◆ Exercise aim
Collect all lines containing the word "avatar" from the data.

◆ Information supplied

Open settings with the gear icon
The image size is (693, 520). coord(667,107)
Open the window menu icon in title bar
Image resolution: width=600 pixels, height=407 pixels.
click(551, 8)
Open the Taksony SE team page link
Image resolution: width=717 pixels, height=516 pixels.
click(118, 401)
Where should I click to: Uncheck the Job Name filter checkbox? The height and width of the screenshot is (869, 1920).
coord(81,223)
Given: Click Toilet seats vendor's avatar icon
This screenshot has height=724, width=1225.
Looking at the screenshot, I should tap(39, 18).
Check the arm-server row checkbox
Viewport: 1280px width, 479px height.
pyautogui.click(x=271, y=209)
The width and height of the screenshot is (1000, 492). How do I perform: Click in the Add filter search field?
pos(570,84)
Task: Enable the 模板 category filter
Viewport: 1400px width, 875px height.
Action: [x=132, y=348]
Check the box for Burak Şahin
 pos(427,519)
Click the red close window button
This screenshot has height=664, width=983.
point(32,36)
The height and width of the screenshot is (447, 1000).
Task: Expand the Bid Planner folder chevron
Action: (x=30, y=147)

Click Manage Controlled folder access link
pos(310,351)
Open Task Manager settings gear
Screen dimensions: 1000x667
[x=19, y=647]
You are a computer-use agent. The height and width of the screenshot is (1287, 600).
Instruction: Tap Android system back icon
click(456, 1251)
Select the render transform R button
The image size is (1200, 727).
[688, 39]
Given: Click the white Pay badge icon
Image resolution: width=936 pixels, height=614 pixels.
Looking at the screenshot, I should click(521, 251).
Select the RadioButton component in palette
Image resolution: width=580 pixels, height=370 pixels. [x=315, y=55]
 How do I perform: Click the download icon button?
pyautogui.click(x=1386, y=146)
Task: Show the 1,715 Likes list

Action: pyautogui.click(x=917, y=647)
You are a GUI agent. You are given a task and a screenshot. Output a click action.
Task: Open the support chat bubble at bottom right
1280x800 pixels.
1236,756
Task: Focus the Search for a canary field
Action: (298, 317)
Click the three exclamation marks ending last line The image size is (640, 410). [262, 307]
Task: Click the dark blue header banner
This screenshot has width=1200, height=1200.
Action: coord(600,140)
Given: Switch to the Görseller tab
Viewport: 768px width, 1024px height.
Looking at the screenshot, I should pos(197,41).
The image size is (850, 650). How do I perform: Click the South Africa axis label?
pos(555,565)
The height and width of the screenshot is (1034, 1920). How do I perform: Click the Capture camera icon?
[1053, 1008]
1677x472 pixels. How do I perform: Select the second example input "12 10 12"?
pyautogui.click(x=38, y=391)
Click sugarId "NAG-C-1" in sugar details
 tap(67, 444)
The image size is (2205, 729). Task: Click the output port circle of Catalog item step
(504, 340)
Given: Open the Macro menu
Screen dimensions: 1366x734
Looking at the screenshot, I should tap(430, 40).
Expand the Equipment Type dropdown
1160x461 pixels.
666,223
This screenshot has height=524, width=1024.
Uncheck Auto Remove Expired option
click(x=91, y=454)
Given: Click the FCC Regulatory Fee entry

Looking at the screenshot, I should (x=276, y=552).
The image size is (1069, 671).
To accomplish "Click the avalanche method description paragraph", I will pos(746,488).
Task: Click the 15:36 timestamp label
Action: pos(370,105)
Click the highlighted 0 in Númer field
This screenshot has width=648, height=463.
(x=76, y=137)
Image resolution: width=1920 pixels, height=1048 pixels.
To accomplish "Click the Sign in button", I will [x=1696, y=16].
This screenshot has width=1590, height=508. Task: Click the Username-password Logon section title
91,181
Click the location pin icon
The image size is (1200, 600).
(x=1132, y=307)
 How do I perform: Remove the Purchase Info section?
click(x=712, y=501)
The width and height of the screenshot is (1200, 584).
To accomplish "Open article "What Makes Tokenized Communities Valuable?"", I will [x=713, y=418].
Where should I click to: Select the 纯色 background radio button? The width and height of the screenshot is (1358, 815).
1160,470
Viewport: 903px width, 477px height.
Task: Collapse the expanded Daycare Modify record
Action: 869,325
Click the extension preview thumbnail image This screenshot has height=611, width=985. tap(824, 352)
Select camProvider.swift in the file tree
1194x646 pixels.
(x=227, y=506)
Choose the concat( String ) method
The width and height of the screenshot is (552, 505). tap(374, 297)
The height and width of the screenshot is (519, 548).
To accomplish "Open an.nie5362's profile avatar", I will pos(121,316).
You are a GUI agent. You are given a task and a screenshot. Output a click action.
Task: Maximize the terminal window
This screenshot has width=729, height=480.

◆ Expected answer
Given: Click Toilet seats vendor's avatar icon
To accomplish "Open an.nie5362's profile avatar", I will pos(121,316).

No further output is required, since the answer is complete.